Accordingly, he turned away from town, keeping on quiet back streets. He did not even ask her where she wanted to go. The night was soft and dark with a sky that hung low like black velvet in which was sprinkled a soft studding of stars. The air wrapped about them, lazy and warm; it was not like night air at all. There was a peculiar exotic feel to it which kept the senses in a state of semi-coma yet alive to the slightest change. Joe half closed his eyes and leaned back against the cushion like an old cat getting her back scratched. The soft perfume of the girl's hair, the delicious mystery of the impenetrable sky above them, the caress of the air, all seemed to have been provided for his own especial enjoyment. He was suddenly exultant that he had escaped the house, that he was out and beneath the sky, and above all, that he had someone with him. The feeling of unfulfillment that had wracked him constantly was giving way. He imagined a sort of proprietary right to the conditions about him. Luxury, ease, pleasure, all that rolling along underneath those stars with an exquisite, beautiful thing beside him was symbolical of, seemed justly to have fallen to his lot. The dull, unfathomable ache of suppressed desire had vanished and he was complacent.

"Well," a voice startled him. "Aren't you ever coming back to earth?"

He was suddenly confused.

"I don't think it's a bit nice, carrying me off and then thinking about some other girl. Aren't you ever going to say a word?"

He recovered and found that they had travelled about two blocks. The spell faded. He regained mastery of himself. "I've been waitin' for permission to speak. Yon only said I might take you for a ride." He turned and gave her a personal look.

"Where are you taking me then?" Her liveliness seemed to be returning. "Do you have to have permission for everything you do?"

"I'm not sure," said Joe. "We're goin' to take a look at the river. That's my own idea."

"How'd you know I wanted to? Perhaps I had rather do something else."

He looked at her suddenly, but before he could speak, she leaned toward him impulsively and laid her hand on his shoulder. "There, I was just kidding. There's nothing in the world I'd rather do. It's a heavenly night. And I like you for your silence. It takes a real person to be still at the right time. Go ahead and dream all you want. It's heavenly."

She removed her hand, but in some way she seemed to remain nearer to him than she had been. A little, delightful shudder of appreciation ran through him. He no longer felt isolated. The proprietary sense was growing stronger.

They wound in and out in a devious path, for the streets in the eastern part of the city were laid out in accordance with whim and not by plan. And the rows of cottages lining the streets had acquired something of mystery from the canopy of night, and even the squalid sheds that appeared on the edge of the city's virility were wrapped in a shadow that loaned them charm. There came a short stretch of hedge-encompassed road and a damp musty smell of water, beyond, in the blackness on both sides. Then they rolled out upon a clattering bridge, turned a corner, and before them lay the river.

Joe slowed down the car. A tiny light flashed and then lay stretching its rays in a yellow ripple out into a blue-black immensity. A shadow, beyond it and entirely detached, appeared drifting slowly, and passed them, an empty "plop-plop" following vaguely in its wake. The road turned again, a little to the left this time, and swishing branches brushed the car, and then almost at their feet stretched away to the left a broad, black, moving shadow, matching the sky and studded likewise by tiny pin-pricks of light. Ahead, unwound the road, a straight ghostly ribbon fading away into a giant's mouth, and softly swept down upon them the river wind, almost imperceptible in its rustling and a little chill. Joe felt a quiver of happiness.

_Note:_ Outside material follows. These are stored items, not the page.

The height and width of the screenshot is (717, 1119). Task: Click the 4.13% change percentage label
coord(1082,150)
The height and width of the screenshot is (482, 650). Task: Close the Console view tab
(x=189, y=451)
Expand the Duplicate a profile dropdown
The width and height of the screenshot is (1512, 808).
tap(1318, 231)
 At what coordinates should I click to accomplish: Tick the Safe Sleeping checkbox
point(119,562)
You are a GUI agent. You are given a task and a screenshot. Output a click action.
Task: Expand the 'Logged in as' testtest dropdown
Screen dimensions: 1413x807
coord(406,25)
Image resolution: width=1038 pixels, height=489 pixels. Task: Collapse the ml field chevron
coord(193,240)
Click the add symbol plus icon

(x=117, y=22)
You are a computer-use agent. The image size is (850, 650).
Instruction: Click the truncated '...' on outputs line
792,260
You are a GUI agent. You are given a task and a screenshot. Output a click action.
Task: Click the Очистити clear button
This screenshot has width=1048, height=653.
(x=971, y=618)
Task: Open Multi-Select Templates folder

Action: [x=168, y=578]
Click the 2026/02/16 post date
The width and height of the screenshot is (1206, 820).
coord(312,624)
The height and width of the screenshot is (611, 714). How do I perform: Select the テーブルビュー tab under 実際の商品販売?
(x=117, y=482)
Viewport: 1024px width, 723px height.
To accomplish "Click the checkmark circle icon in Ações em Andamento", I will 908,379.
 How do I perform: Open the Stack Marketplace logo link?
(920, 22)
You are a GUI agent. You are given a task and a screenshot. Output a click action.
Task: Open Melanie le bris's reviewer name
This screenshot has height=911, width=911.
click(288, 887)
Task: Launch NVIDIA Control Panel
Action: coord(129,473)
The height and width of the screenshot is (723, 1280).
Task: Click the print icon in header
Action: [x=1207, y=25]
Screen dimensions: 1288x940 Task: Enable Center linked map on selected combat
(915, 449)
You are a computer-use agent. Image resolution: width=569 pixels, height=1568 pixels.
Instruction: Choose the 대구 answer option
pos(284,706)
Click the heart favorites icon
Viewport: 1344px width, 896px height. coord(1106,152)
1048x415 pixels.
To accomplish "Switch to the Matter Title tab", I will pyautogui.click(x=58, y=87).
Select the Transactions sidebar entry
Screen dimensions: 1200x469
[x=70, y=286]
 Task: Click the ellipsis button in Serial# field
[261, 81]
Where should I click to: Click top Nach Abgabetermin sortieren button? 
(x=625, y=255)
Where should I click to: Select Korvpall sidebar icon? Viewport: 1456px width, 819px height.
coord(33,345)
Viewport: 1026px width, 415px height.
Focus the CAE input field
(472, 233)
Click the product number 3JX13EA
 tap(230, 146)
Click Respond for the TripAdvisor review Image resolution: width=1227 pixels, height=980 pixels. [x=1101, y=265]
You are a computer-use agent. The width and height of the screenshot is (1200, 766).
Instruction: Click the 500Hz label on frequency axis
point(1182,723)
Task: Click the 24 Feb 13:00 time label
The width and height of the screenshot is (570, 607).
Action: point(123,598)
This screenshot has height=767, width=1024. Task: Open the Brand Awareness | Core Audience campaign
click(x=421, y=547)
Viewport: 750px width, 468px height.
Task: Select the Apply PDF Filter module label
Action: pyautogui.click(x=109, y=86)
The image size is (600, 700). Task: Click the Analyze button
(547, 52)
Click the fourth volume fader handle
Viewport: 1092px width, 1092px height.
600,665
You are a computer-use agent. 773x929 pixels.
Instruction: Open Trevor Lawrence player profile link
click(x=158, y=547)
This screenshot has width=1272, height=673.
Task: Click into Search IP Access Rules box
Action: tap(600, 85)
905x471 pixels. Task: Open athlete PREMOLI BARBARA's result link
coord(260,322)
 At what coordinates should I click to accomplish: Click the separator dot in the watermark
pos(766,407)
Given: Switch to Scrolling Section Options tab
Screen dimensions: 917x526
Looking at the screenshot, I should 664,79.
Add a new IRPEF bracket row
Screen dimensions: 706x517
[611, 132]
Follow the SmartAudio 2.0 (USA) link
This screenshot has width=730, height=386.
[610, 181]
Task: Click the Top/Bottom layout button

"You're the noisiest man I ever knew," interrupted Myrtle plaintively. "Ooh! This place gives me the creeps."

He could feel the warmth of her and he laughed. "Swampy here a bit from the creek bottom. Up ahead it is higher and better. That crowd all come to see you? You shouldn't have run them away."

"Oh, it was time they were going. They knew I wanted to see you." He could almost feel her eyes and felt that she was making a play for him. It was a new and pleasing experience.

"So you really did, did you? I'm flattered."

There was a coaxing, cloying note in her voice when she spoke directly, that in some way coincided with the breath of the night and the feel of that velvet sky. He got her to talk just to hear the sound of her voice and she chattered on for a while about airy nothings that vibrated pleasantly in his ear: told him about a trip she had just had up to the Indiana lakes, regretted the ruining of a summer frock on a boating party, asked him his opinion of the necessity of chaperones on picnics. There was a suggestion of deference in her manner as well as lightness, a quality that stirred him a little more pleasantly even than the other qualities. She was different from others he knew.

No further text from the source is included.